Please give back the listing below word for word, without the images.
Materials provided: Begin
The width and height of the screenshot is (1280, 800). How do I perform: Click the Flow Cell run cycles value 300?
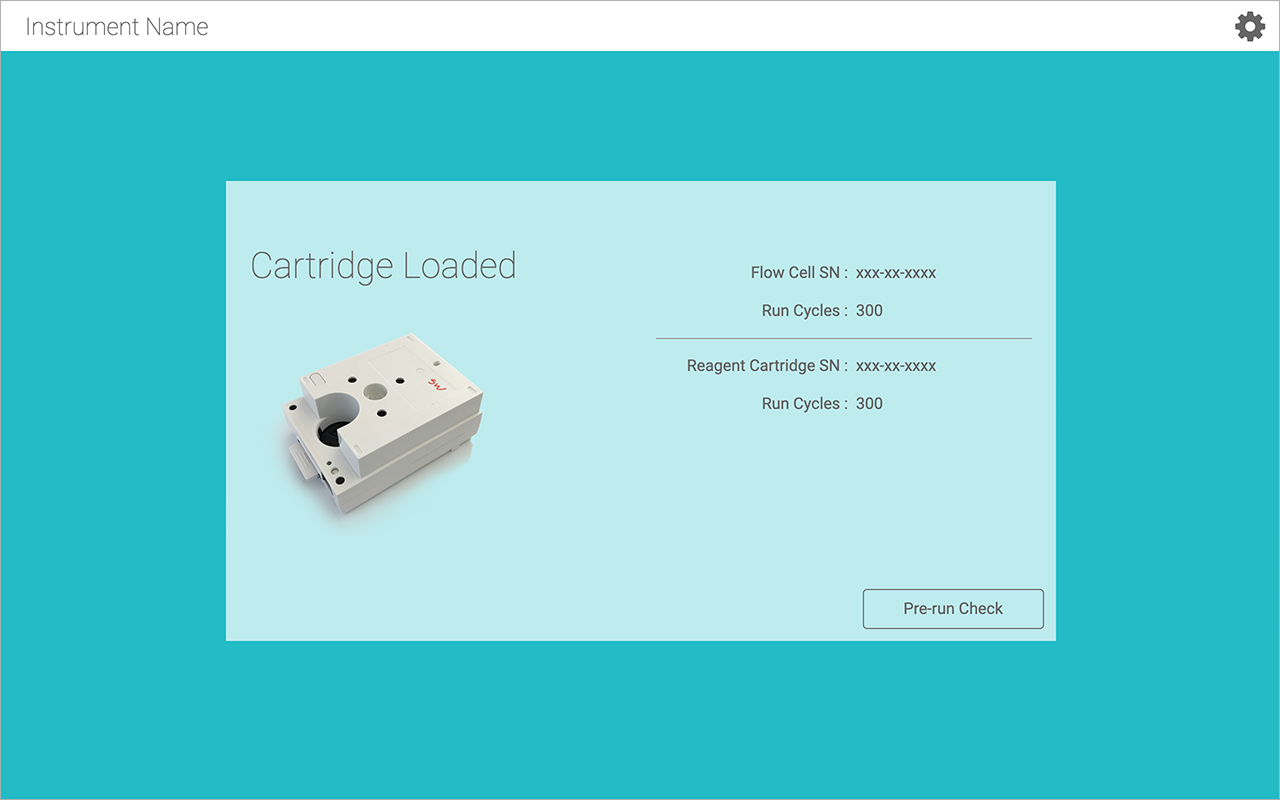click(x=869, y=311)
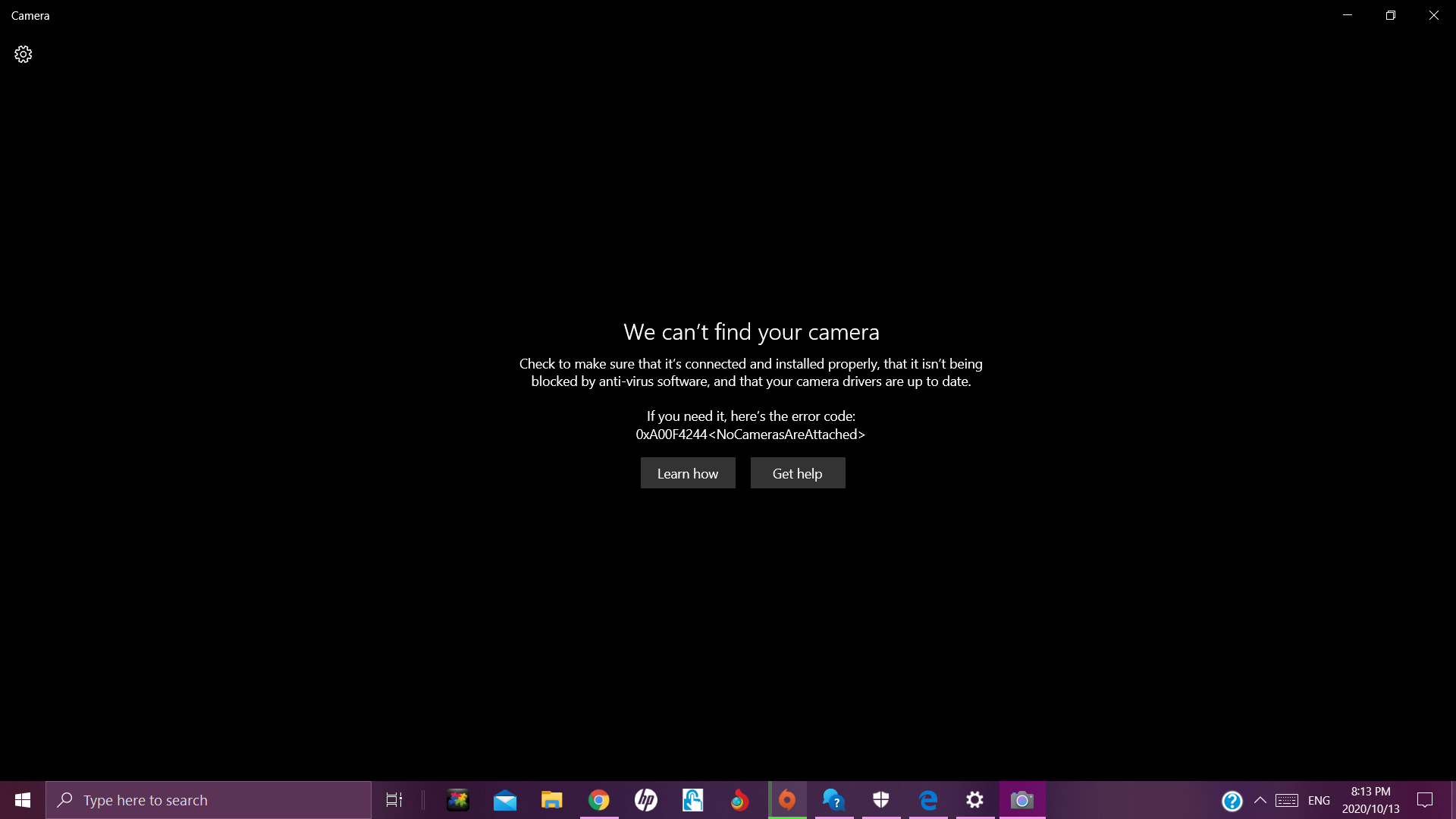Click the Camera app taskbar icon

click(1022, 799)
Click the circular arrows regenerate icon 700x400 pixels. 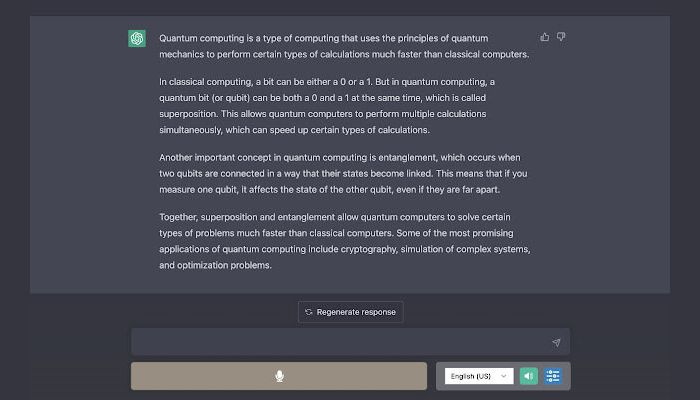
Materials provided: End
_Response to this task_
The width and height of the screenshot is (1280, 800). How do I perform: Click the Flow Cell run cycles value 300?
click(x=869, y=311)
Click the Camera app taskbar icon

click(1022, 799)
Click the circular arrows regenerate icon 700x400 pixels. 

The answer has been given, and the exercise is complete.